Image de profil de Dldler
Dldler
Outre que les ayants droit d'Hergé ont perdu en appel dans l'affaire Gorgon Zola, c'est très différent de parodier un personnage et de parodier une œuvre (voir la totalité de l'Œuvre, dans le cas cité : parodie des noms, parodie des récits, exploitation du style graphique, couleurs, format, etc.). La parodie de cette envergure s'approche dangereusement du plagiat, encore plus quand il y a vente du produit équivalent. Le parodiste (ab)use de la notoriété du premier et entame son image. Pour cela que la condamnation de plagiat a été ramenée à 'parasitage' avec autorisation cependant de la vente (c'est dire!). En gros, si tu parodiais M. Propre, son logo, ses étiquettes, la forme de ses bouteilles, ses spots publicitaires, et sa formule chimique, au profit de ton propre produit ménager, oui, tu risquerais un procès (et tu le perdrais certainement). Mais ce n'est pas ce que tu fais du tout. Tu donnes une vie à la mascotte, tu l'ancres dans la réalité, et la pousse vers la parodie de son 'efficacité'. Point. Rien à voir.
Image de profil de Caiuspupus
Caiuspupus
Merci. Je peux donc de nouveau sortir de chez moi sans craindre que les avocats de Monsieur Propre, voir Monsieur Propre lui même, débarquent à mon domicile ;)
Image de profil de Dldler
Dldler
Pour les avocats, c'est sûr. Pour Monsieur P. lui-même, je n'affirmerai rien.
Image de profil de Gigi Fro
Gigi Fro
Salut!
Je ne vois pas pourquoi ça poserait un problème juridique (ceci dit je ne suis pas juriste) mais tu utilises un nom de marque qui est repris comme surnom d'un personnage, ce que j'ai déjà vu dans des ouvrages.
Image de profil de Caiuspupus
Caiuspupus
Merci pour ta réponse :)
La différence, c'est qu'il s'agit d'un tueur et que la marque pourrait se sentir offensée, non ?
Je ne sais pas, j'ai un doute maintenant.

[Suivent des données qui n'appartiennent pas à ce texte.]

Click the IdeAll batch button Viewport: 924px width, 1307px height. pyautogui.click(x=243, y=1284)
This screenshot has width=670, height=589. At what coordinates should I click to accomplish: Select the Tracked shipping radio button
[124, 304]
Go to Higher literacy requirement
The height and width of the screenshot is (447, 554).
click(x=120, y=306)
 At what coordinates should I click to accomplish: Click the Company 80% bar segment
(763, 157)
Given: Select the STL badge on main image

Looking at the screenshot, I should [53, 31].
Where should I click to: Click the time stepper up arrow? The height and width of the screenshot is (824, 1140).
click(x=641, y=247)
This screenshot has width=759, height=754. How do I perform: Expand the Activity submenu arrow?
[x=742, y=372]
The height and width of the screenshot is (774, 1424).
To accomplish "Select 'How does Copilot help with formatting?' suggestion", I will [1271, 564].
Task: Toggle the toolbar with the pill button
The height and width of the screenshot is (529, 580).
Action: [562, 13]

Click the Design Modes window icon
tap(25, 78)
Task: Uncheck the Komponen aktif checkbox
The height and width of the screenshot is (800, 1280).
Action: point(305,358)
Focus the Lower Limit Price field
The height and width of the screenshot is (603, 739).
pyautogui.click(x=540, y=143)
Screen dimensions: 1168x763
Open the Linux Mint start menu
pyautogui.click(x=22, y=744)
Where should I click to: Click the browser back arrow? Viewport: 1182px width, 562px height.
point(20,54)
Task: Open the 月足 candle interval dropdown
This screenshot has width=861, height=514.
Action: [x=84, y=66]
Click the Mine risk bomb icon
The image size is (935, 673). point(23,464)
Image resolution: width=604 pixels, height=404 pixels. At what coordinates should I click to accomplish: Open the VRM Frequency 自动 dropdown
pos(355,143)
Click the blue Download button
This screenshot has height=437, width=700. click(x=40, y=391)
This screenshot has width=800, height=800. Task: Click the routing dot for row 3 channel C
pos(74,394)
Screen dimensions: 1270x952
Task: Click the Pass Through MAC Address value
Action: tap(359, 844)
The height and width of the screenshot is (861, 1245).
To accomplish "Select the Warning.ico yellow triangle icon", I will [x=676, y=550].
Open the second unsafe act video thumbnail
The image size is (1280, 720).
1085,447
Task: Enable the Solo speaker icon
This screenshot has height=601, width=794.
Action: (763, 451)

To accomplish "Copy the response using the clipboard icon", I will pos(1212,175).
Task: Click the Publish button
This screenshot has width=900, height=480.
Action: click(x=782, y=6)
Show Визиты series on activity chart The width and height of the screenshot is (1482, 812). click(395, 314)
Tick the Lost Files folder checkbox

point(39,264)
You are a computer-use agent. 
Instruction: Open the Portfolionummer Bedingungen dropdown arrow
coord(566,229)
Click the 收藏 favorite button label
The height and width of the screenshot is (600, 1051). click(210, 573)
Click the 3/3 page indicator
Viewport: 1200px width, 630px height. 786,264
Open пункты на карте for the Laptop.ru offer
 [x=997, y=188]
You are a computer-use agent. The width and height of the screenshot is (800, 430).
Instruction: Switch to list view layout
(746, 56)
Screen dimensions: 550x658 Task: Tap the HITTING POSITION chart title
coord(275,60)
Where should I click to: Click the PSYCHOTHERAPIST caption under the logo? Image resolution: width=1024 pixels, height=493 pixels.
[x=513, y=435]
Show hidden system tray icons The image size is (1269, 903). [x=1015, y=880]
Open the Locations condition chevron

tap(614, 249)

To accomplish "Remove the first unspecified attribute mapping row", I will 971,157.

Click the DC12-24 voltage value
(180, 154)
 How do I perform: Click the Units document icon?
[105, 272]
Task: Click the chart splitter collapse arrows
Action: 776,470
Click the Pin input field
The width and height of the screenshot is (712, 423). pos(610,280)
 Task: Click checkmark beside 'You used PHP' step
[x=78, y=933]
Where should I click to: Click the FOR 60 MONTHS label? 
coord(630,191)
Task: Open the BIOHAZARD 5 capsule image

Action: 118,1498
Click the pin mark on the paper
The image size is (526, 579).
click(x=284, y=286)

Image de profil de Gigi Fro
Gigi Fro
Non, je ne pense pas. Très brièvement j'ai désigné aussi un personnage pas net par ses bottes Dr Martens et je ne me suis pas posé cette question. Comme je te dis on voit ça, tu peux le mettre sur le compte de la "licence artistique". Tu n'écris pas un article de journal ni un reportage mais une fiction. Puis nommer un tueur à gages Mr Propre c'est cool! ^^ ça met en ambiance et ça rappelle le personnage du nettoyeur dans Nikita et Pulp fiction.